Admin overview

Manage users, roles, and governance settings.

Last updated:

Use Settings → Admin for team access, governance controls, and support request triage.

Users

Manage account access for team members.

Admin user detail includes a collapsed Record change history card for record-level audit events on the user record.

On narrower layouts, the Name column becomes the primary summary cell. When the standalone Status column is hidden, the user status badge folds into Name.

The Last sign-in column is populated from successful password and magic-link sign-ins. Invited users or users who have not signed in yet show no last sign-in timestamp.

Password sign-in enforces a 12-character minimum and requires at least one special character. New account passwords, admin-created temporary passwords, and password resets must satisfy the same policy.

Passwords expire after 365 days. Expired passwords must be rotated before MFA (multi-factor authentication) completion and before protected app access continues.

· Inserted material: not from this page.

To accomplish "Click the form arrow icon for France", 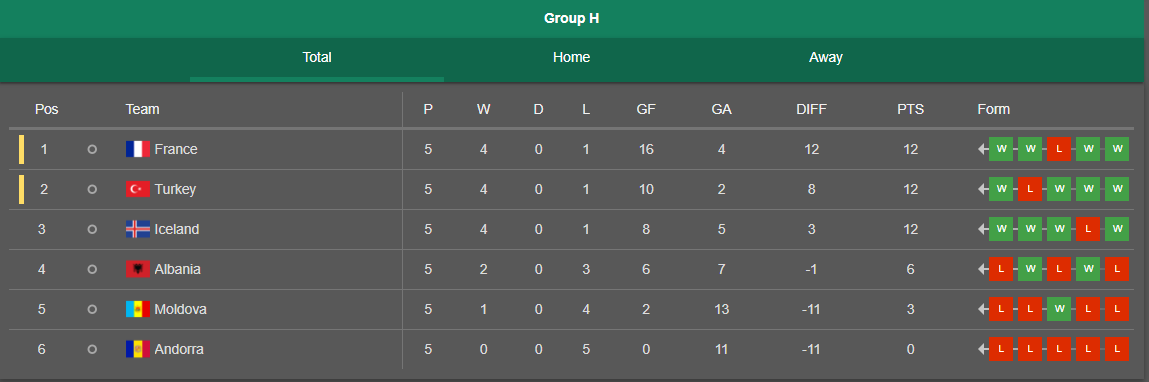I will click(x=983, y=150).
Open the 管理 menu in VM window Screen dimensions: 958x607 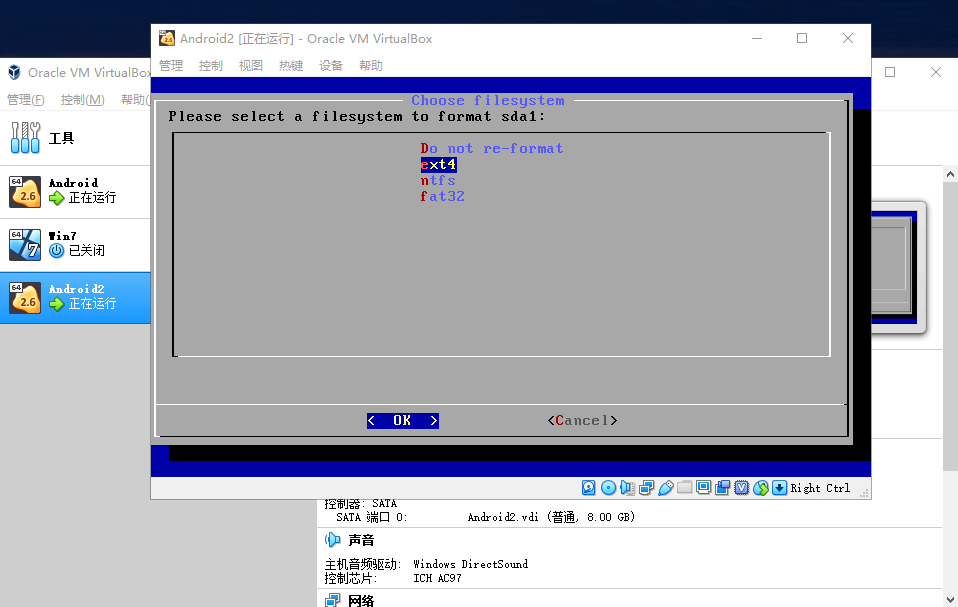tap(171, 66)
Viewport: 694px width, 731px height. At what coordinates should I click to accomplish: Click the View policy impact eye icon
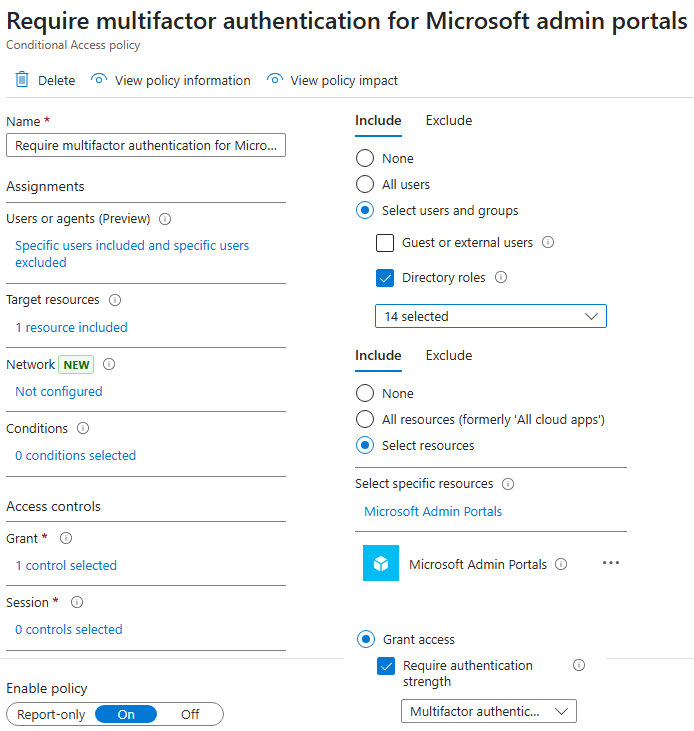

Inactive users cannot continue with an older signed session. Protected app routes destroy stale inactive-user sessions and return the browser to sign-in.

Forgot-password requests send a one-time password reset email for active accounts without revealing whether the submitted email address exists. A successful reset requires the current password policy, rejects reuse of the current password, invalidates other outstanding reset links for the user, and requires the user to sign in again.

New signup accounts must verify their email address before app access. Password sign-in, magic-link sign-in, password reset, API-key access, MFA setup, and protected routes all stop until the email address has been verified.

Magic-link sign-in sends a one-time email link to active, email-verified user accounts only. The browser receives the same confirmation message whether or not an account exists for the submitted email address.

Multi-factor authentication is enforced before app access. After password or magic-link verification, users must either set up authenticator-app TOTP (time-based one-time password) or enter their existing six-digit authenticator code before a full app session is created. First-time setup shows a locally generated QR code and the manual setup key.

Roles

Create and maintain permission sets for least-privilege access.

The Roles list supports status filtering plus sorting by name, code, status, and created date.

Admin role detail includes a collapsed Record change history card for record-level audit events on the role record.

Support requests

Review lightweight in-app support requests from signed-in users in the current customer workspace.

Admins can tag each request by status and category. Use Missing Eden answer, Missing docs, and Confusing UI categories as curated improvement signals for Eden guidance, documentation, and product polish. Request text is never fed into Eden automatically.

The ChannelWeave team triages requests in a separate internal queue. The customer admin queue only ever shows requests from your own workspace.

Events

Review admin and system activity history.

The Time value opens the event detail page. Event type badges are labels, not links. Warning-like rows are highlighted with a warning badge and left-hand accent, and the User column shows the team member name when the event is linked to a user rather than exposing the internal user UUID.